**Exercise prompt:**
Scan the records below for the word "breadcrumb". Copy each line where it appears.

**Given entries:**

BEGIN

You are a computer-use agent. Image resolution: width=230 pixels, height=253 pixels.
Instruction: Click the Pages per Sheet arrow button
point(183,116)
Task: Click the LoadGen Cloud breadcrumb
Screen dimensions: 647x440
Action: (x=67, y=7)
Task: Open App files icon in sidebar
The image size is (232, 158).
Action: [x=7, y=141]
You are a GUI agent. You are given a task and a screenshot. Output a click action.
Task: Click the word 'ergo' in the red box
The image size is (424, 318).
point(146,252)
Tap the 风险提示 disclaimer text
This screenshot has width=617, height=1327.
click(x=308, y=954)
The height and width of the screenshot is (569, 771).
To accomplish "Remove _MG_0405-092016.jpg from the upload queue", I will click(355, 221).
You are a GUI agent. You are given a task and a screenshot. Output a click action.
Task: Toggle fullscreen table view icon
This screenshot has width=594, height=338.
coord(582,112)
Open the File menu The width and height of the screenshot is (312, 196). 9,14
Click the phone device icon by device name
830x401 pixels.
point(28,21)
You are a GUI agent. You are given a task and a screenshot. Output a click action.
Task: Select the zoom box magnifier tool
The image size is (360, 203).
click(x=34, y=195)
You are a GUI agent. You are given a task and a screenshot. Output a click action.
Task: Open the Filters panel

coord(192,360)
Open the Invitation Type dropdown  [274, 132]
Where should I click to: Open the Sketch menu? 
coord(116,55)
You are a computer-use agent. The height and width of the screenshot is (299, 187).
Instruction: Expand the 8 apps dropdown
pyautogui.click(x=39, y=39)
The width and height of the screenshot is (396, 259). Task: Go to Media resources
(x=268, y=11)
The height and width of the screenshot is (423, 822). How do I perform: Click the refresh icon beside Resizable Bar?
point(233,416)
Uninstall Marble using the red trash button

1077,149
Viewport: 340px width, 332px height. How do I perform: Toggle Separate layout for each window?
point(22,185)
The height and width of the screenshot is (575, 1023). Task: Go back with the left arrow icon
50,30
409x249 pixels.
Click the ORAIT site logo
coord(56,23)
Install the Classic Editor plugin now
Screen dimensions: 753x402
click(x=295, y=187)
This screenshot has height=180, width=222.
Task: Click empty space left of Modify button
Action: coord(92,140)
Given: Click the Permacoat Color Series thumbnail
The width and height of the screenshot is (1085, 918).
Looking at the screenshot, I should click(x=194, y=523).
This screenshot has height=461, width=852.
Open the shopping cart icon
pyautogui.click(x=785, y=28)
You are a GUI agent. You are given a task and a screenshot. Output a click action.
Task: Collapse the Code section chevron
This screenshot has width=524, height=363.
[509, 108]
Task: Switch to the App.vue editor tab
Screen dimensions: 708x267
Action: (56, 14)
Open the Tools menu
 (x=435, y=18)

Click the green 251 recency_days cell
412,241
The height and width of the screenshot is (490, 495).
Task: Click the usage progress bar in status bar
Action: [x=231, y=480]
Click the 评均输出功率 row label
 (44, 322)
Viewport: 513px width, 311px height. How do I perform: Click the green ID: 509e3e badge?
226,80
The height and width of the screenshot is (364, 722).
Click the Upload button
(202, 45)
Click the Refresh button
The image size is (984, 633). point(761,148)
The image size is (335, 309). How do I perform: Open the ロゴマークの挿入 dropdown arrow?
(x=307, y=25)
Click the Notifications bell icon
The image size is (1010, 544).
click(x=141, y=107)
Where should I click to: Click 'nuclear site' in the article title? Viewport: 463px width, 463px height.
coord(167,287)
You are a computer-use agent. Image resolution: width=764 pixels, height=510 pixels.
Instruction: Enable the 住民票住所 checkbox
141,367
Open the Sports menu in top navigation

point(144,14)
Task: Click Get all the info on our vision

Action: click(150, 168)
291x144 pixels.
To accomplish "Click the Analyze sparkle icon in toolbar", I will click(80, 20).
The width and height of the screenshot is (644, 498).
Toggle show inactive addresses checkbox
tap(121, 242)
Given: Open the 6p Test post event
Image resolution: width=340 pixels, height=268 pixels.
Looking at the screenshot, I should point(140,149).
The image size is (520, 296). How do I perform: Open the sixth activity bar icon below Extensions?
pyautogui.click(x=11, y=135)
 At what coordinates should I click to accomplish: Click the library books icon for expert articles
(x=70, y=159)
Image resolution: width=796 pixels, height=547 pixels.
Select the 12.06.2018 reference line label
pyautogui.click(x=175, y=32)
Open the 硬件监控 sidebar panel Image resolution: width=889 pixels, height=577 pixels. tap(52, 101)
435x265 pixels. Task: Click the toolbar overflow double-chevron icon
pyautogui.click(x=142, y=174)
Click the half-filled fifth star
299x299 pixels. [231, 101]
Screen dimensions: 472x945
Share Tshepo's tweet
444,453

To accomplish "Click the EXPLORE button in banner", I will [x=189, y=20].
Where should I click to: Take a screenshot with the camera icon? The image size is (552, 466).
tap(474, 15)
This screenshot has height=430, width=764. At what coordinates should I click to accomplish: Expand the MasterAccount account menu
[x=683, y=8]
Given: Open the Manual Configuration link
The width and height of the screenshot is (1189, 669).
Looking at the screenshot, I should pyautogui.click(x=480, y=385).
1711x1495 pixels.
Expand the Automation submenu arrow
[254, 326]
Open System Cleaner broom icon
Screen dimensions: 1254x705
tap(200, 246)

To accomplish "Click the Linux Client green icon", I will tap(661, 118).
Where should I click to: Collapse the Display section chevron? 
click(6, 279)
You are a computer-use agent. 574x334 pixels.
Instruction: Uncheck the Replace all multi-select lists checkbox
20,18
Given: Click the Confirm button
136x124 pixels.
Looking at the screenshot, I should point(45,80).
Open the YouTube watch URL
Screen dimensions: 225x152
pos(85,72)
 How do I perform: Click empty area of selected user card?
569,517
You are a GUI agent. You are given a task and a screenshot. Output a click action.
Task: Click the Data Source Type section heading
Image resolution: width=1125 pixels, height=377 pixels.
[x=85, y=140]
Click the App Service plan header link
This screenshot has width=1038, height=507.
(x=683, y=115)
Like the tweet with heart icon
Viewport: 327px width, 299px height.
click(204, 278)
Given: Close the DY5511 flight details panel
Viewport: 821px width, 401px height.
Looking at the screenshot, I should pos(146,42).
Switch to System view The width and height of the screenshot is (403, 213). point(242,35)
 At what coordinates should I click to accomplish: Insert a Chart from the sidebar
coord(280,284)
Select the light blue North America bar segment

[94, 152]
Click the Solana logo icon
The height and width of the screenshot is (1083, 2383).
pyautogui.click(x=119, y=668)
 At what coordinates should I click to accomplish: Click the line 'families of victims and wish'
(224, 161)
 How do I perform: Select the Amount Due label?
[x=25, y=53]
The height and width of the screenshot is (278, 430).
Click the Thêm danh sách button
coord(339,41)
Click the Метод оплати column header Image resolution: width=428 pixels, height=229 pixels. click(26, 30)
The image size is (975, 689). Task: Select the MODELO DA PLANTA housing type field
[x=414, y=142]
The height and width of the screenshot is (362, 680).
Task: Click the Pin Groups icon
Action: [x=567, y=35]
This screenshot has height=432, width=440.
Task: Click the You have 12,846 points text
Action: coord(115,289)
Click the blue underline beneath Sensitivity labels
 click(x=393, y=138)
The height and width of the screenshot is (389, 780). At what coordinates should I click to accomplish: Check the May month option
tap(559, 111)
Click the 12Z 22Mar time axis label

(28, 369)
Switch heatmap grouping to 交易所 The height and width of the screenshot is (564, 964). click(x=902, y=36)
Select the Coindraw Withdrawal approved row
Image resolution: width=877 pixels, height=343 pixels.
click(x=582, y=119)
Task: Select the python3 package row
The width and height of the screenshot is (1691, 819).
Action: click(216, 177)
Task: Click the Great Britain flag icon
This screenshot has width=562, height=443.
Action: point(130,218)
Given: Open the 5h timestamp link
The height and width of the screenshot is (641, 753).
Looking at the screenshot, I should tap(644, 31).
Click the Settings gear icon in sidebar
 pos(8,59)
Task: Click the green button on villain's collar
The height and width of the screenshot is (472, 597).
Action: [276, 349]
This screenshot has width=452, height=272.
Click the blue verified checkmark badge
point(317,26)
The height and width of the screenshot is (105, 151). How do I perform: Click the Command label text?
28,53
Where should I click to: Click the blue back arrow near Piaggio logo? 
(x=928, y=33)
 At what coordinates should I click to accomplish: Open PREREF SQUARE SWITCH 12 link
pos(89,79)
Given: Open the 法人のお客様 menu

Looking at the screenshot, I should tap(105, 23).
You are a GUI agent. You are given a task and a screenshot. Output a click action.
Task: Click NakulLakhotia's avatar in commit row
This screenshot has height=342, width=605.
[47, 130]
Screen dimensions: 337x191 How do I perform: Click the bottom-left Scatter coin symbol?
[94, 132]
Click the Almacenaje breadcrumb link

END

**Response:**
Task: Click the LoadGen Cloud breadcrumb
Click the Almacenaje breadcrumb link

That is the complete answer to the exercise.